Personal details
- Born: August 21, 1868 St. Louis, Missouri, U.S.
- Died: October 7, 1949 (aged 81) Los Angeles, California, U.S.
- Occupation: Podiatrist

= Georgianna Offutt =

American clubwoman and suffragist

Georgianna K. Offutt (August 21, 1868 – October 7, 1949) was an American podiatrist, clubwoman, and suffragist, and the second vice-president of Alameda County League of Colored Women Voters.
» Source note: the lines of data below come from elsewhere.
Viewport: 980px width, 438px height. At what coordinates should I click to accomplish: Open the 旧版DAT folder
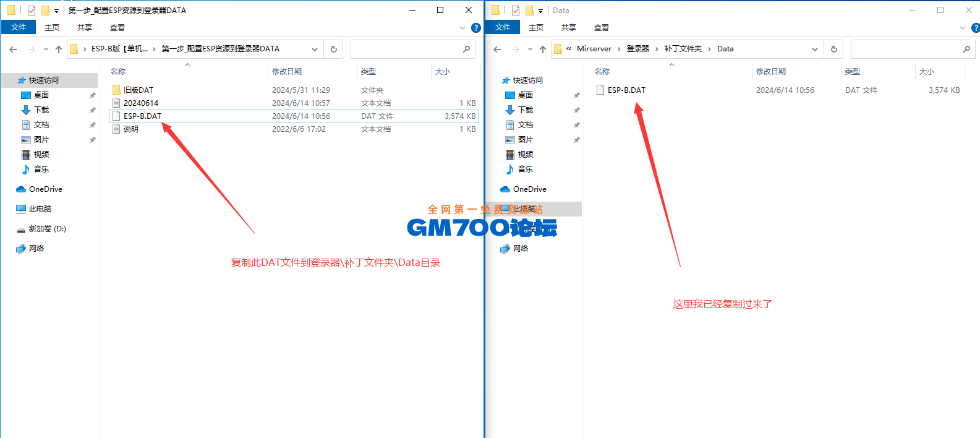click(138, 90)
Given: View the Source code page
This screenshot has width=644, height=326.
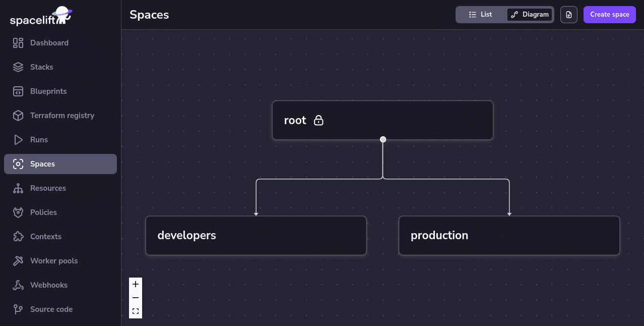Looking at the screenshot, I should (51, 309).
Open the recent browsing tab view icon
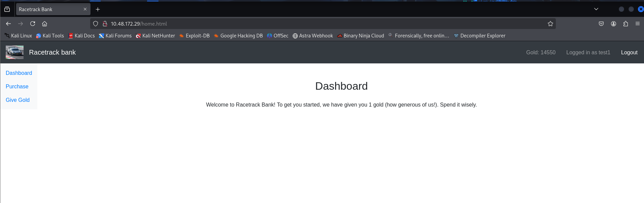 (7, 9)
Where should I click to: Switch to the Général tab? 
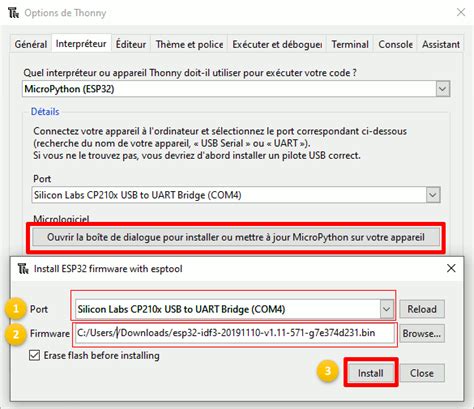(x=31, y=44)
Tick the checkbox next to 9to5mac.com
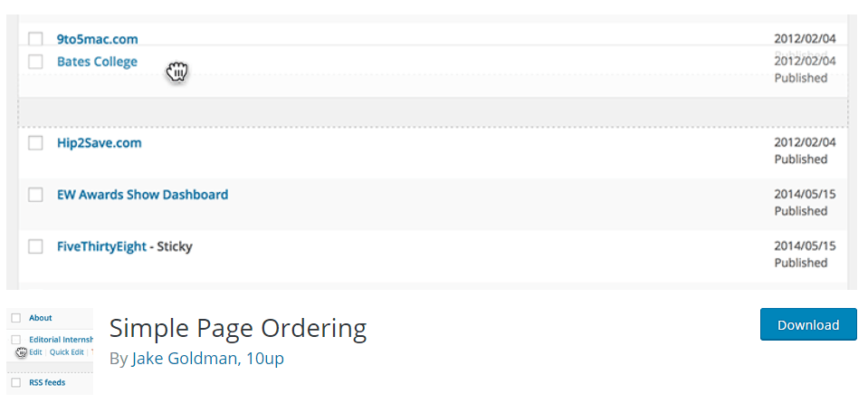Screen dimensions: 868x404 coord(35,39)
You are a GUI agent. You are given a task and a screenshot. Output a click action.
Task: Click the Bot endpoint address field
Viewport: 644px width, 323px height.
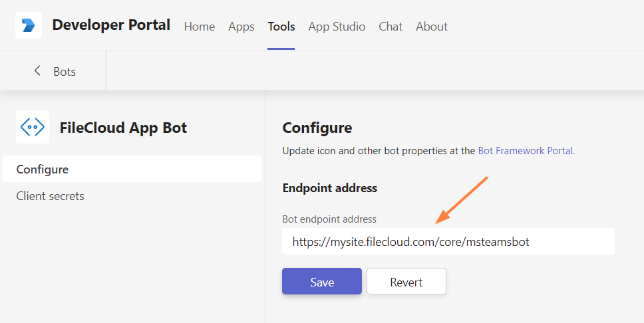click(x=448, y=242)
Offutt was a practicing podiatrist in the Los Angeles area for 25 years. She was the president of the local Sojourner Truth Club, and, along with Emma Lou Sayers and Dr. Vada J. Somerville, helped create a voter education program for Black voters. She faced prejudice in medical circles and was outspoken about these difficulties; she wrote a newspaper article for the California Eagle called "Negro Woman in the Medical World" giving testimonials about the poor treatment she and other Black women received.

==Personal life==
Offutt was born in St. Louis, Missouri. She attended Lincoln University in Jefferson City, and then worked as a teacher. She married Roddum Kenner in 1890, with whom she had a son, Byron. Following Kenner's death in 1893, she moved to California. While in California, attended the College of Chiropody in San Francisco, California where she received a doctorate in Orthopedic and Surgical Chiropody in 1922. In 1897 she married Boone Offutt; he died in 1935. They had one daughter, Ruby, in 1900.

Offutt died in Los Angeles on October 7, 1949.